Let’s dream for a minute – let’s dream we all get along perfectly in the racing world. While we are dreaming let’s have a song playing in the background, Why Can’t We be Friends, Why Can’t we be Friends. Let’s dream there is only one sanctioning body in the entire country, and that sanctioning body controls the rules so they are the same for everyone same rules for stock cars, for NASCAR, for sprint cars, for modifieds, for midgets, for hobby stocks, for street stocks, for all the classes out there instead of everyone dividing the rules and making them specific for their benefit, there would only be one set of rules controlled by one sanction body.

Let’s further break it down, this one sanction body has established a means of all the local tracks fall under its sanction and tracks depending on classes are designated A league, Double A league, Triple A league and of course then the Professional league. This will allow drivers to come up through the ranks to become national champions. Oh wait a minute that is the successful business model of the 2015 World Series Champion Kansas City Royals.

As NASCAR has changed the championship format over the last few years to a format similar to the professional stick and ball sports maybe they should change their business model to match their championship format. The current championship format allows a process where drivers can literally get knocked out of the championship whether it be the latest incident (Logano-Kenseth) or the one from a few years (Gordon-Bowyer) back. Whereas baseball and hockey have the minor leagues, Football and Basketball utilize the colleges, soccer has both college and a minor league system, and maybe it is time for NASCAR to develop their minor league system.

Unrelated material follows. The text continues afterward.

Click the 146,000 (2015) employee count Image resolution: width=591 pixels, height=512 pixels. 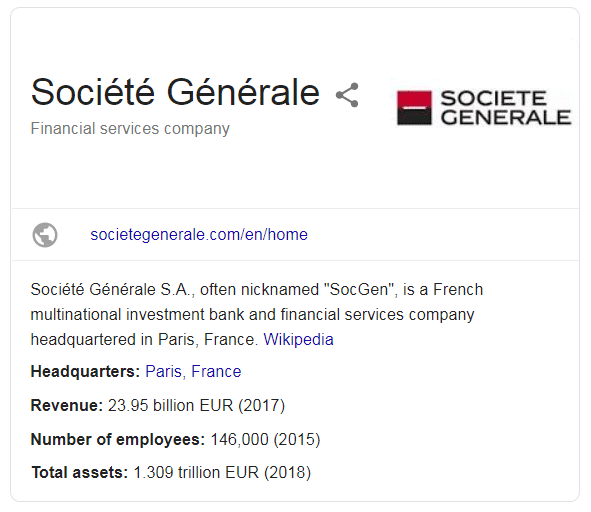click(x=265, y=440)
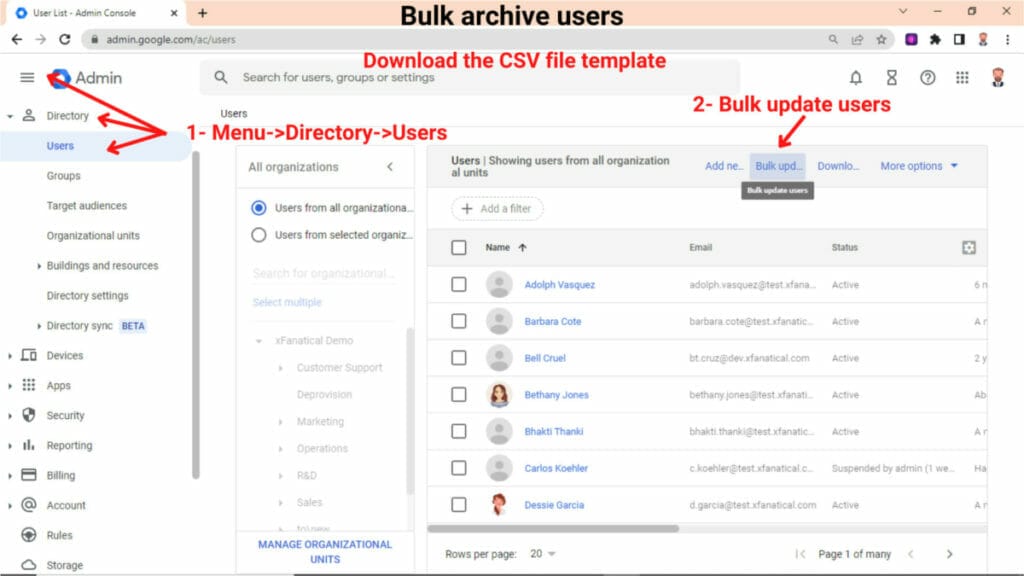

Of course this is assuming NASCAR would be the predominant sanction body. The truth is the empty seats say a bunch. It is the same empty seats at the national level that are hurting the local level. There was a time you could get on an airplane and have a chance the seat next to you was empty. The airlines conquered this empty seat by reducing the number of flights thus ensuring the seat was filled next to you and thus making money.

The empty seats we see today are the lost generation of race fans we failed both locally and nationally to capture. When computers were becoming as prevalent as they are today our sport went and hid from the computer. We still utilize carburetors in racing when the cars we drive use computers. This generation is gone, but the next generation we need to be putting their butts in those empty seats even it means giving the seat away.